O segundo conjunto de ações, absolutamente indissociáveis das já descritas, diz respeito fundamentalmente ao restauro, num sentido amplo: não apenas de elementos físicos, mas sim da estrutural funcional, revisitando acessos, percursos, usos e ocupações, valorizando espaços ora desprestigiados, como a Agência Bancária em posição estratégica, as bilheterias reposicionadas e a Capela.
Em primeiro momento a pesquisa revelou as características algo “sui generis” da ocupação atual, revelando rotinas e apropriações abusivas, com implantações de elementos físicos aderidos à estrutura física original, escondendo ou alterando significativamente, para pior, o conjunto. O projeto permitirá que sejam criadas estruturas físicas absolutamente dissociadas do Edifício existente, permitindo esta ação enérgica e ampla de retirada, e recomposição da geometria do edifício à luz da configuração original, quando da sua execução. Esta ação está perfeitamente documentada e é compreensível nas peças desenhadas, em anexo.
O Centro Comercial
O projeto do centro comercial prevê a construção, sobre as plataformas, de 2 (dois) pavimentos, que não deverão exceder a altura máxima de 23 metros de altura (a mesma altura da cobertura da Gare).
Esta primeira laje deverá estar a 8 metros de altura em relação ao nível das plataformas, de forma a garantir uma amplitude visual que condiz com a magnitude de toda a estação. Esta cobertura estará suportada por pilares localizados ao centro das plataformas, eliminando-se os indesejáveis atuais pilares que sustentam a cobertura de telha, e que hoje atrapalham o acesso às composições.

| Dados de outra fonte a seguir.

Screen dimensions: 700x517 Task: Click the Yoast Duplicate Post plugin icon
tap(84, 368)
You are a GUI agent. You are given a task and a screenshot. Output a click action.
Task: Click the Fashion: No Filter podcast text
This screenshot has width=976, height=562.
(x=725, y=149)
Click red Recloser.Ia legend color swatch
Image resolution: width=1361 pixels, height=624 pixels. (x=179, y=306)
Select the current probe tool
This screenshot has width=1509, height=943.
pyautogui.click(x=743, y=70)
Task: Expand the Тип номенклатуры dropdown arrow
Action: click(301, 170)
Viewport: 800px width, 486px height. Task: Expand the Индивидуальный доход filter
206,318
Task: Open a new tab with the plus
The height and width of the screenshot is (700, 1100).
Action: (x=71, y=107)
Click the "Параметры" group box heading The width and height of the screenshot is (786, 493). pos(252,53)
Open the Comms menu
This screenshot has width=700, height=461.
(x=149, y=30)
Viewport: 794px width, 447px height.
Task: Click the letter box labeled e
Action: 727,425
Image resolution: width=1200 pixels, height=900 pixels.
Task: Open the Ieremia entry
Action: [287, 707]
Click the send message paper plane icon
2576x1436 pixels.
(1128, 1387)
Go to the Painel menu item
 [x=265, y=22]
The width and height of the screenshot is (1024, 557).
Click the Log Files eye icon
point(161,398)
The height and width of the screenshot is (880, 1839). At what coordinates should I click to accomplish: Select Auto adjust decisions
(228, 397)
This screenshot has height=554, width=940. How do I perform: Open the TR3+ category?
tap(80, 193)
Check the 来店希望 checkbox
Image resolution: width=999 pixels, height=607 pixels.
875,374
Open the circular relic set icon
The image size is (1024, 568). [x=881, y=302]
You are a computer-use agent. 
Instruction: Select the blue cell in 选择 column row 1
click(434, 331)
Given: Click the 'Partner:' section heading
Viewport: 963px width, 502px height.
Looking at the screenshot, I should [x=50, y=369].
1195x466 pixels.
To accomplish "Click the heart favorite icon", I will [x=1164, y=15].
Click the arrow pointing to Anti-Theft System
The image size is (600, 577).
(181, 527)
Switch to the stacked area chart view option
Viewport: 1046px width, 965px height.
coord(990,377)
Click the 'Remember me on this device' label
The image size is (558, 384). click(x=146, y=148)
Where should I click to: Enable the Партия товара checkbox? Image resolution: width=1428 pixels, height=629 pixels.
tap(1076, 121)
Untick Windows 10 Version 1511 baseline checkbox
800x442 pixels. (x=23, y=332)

Esses pilares, desenhados com esmero, deverão ainda suportar um conjunto de cabos técnicos, sinalização e iluminação monumental.
O primeiro pavimento do centro comercial funcionará como um “conector” entre os diversos modais da região, pois promoverá acesso franco no sentido norte/sul, ligando os terminais rodoviários (Américo Fontenelle, e Procópio Ferreira), além da futura estação do VLT (Veículo Leve sobre Trilhos). No sentido leste/oeste, um conjunto de escadas rolantes e elevadores, projetados no novo saguão de embarque, permitem o acesso aos trens. Desta forma, o centro comercial contribuirá para, efetivamente, transformar a estação Central do Brasil em uma estação intermodal, garantindo uma melhor distribuição de fluxo e passageiros.
O segundo pavimento do centro comercial, de caráter exclusivamente comercial, complementa um conjunto de atividades e serviços inerentes aos centros comercias atuais. Um ponto a destacar é o posicionamento da praça de alimentação “projetada”, literalmente, no pátio D.Pedro, descortinando uma visada impar do conjunto arquitetônico/paisagístico, ora apenas visto por parte da torre e por equipamentos de voo.
O Hotel
Está inserido no contexto da renovação da estação a construção de um edifício destinado a hotelaria, contíguo ao edifício da RFFSA, na Av. Presidente Vargas – projeto este já analisado e aprovado pelo IPHAN.
Limitou-se seu gabarito pela altura máxima do edifício vizinho. O lobby elevado permite maior fluidez no acesso ao centro comercial e estações modais, e está, desta forma, interligado ao terraço do centro comercial, garantindo sinergia aos empreendimentos.
O projeto de reforma e reestruturação da Estação da Central do Brasil contempla duas vertentes que se fundem num só conceito/fundamento, que é o de perseguir como objetivo primeiro poder entregar à população do Rio de Janeiro e aos utentes em especial uma renovada Estação, com conforto e performance melhorados substancialmente, com modernidade, mas com profundo respeito pela história e tradição que esta particular Estação encerra.
Em resumo, pretende-se, com este conjunto de ações que o projeto perspectiva, seguir escrevendo a história da Estação Central do Brasil com uma nova página por registrar, sem esquecer as anteriores que falam do passado e da história, mas preparando para o futuro, com sustentabilidade, para as décadas próximas e para as gerações por vir. E das páginas passadas apagar o indesejável, as aposições que ferem o “texto” tal qual foi escrito, valorizando-o com enorme respeito.